In that case, I am a bit afraid this will encourage biggest actors to create a simple single gigantic pool with a massive stake amount, the only limit being its capacity to pledge enough ada, as operational costs will be small.

Not sure that’s an efficient way of improving decentralization as it will then be super easy for a handful actors to create a cartel with majority of stake power all concentrated in a few pools without bringing any security to the network…

That’s exactly what skewed and curved rewards combined try to solve (skew penalizes too low pledge to limit the number of pools run by a single actor, and curve penalizes too high pledge advantage to avoid running a few numbers of private pools)
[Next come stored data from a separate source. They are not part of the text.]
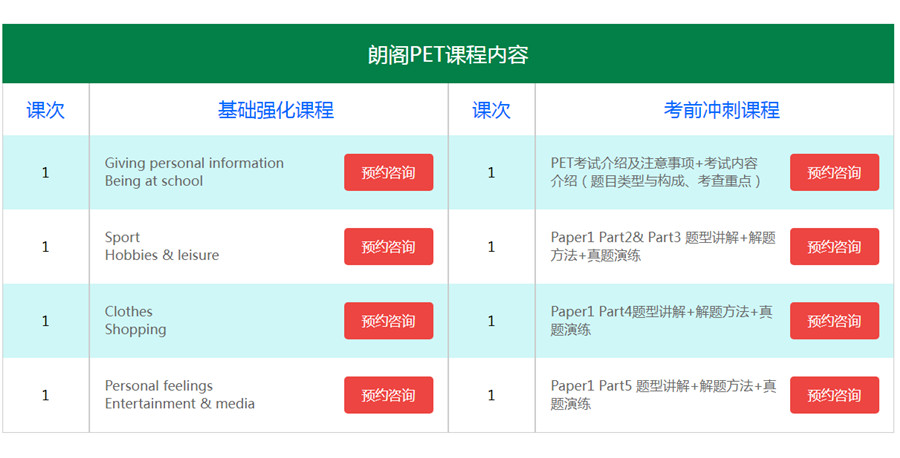The height and width of the screenshot is (458, 900).
Task: Select the 考前冲刺课程 column header
Action: click(x=721, y=110)
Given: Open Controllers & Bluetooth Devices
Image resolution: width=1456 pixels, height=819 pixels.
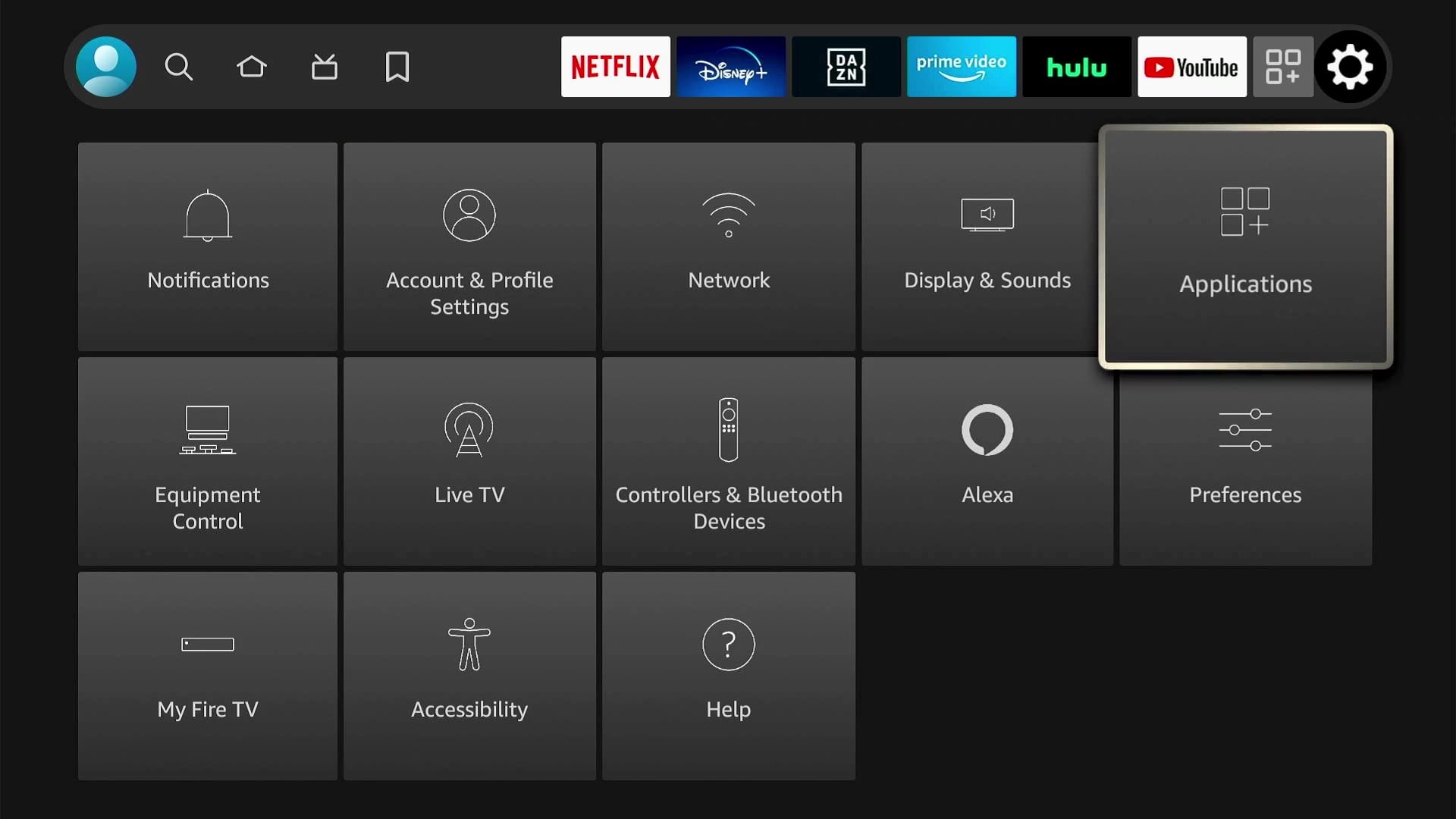Looking at the screenshot, I should point(728,463).
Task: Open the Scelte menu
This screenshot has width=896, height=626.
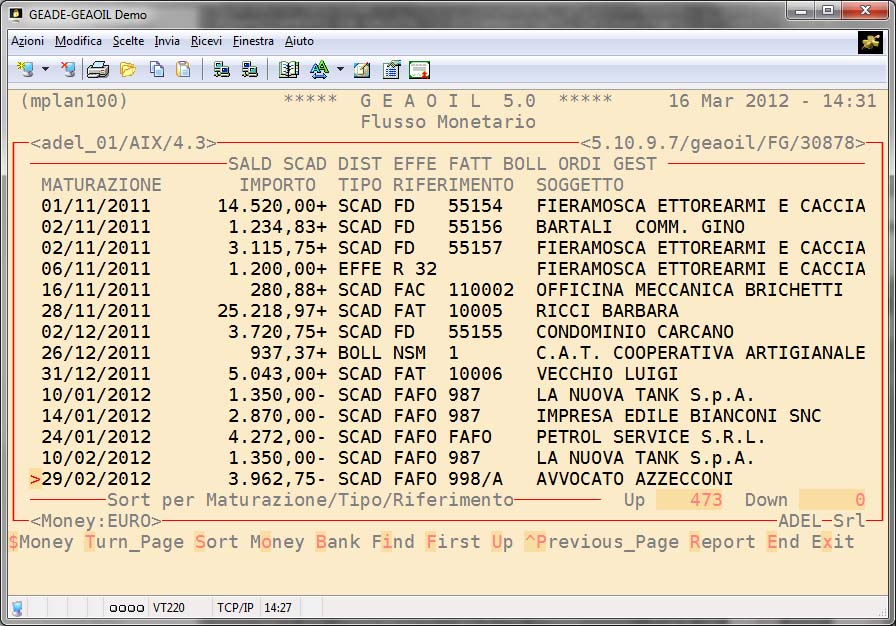Action: (128, 41)
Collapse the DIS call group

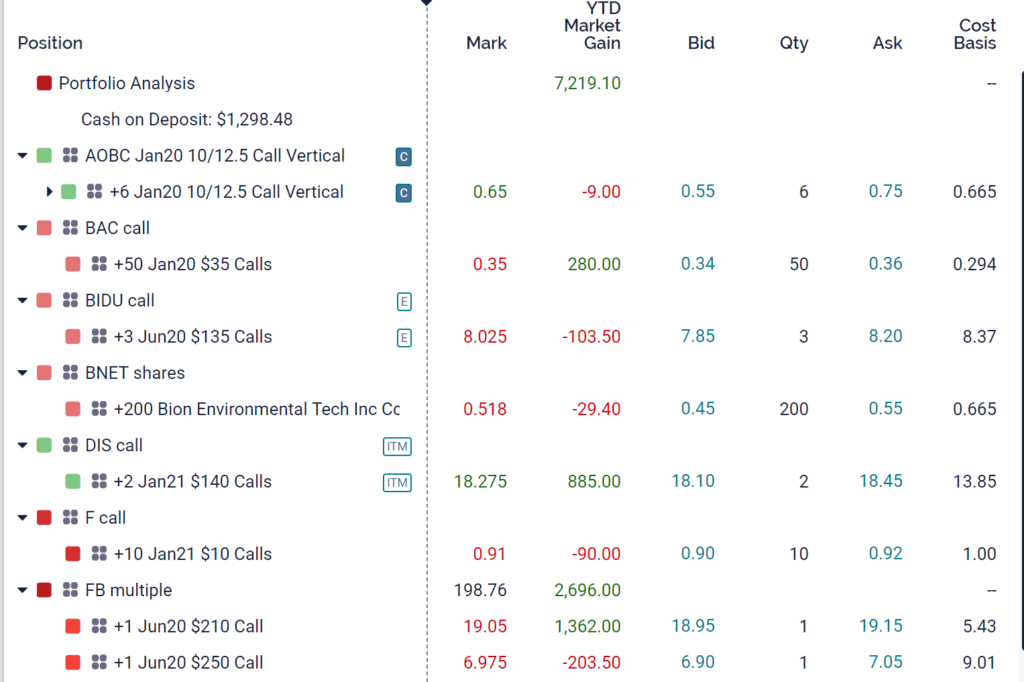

Yet I still like your proposition if you restrict it with z0 as I first understood it :slight_smile:

My counter to that argument is that the skewed and curved rewards encourage large pools as well since the efficiency is higher for them. Large pools still dominate the space and it will continue to happen, even with skewed and curved rewards, the only difference is that it takes on the form of pool splitting. The extra operational cost to spin up a new pool, while finite, is essentially negligible for large SPOs. It happened from the get go with IOHK/IOG, 1PCT, ZZZ, and many others and has become a more ubiquitous strategy as k has increased. One of the major points of “An Alternative to a0 and k” is just to call a spade a spade and admit that there are going to be large players in the space. I don’t see much point in technically having more pools even though many of them have the same operator…in that case, k is just a vanity metric. There’s nothing inherently wrong with having a large (or small) pool, I just don’t think that large pools should receive a higher reward efficiency just because they have more money (Ada). If you can prevent Sybil attack and still reward everyone equally (on a percentage basis), then why not do it?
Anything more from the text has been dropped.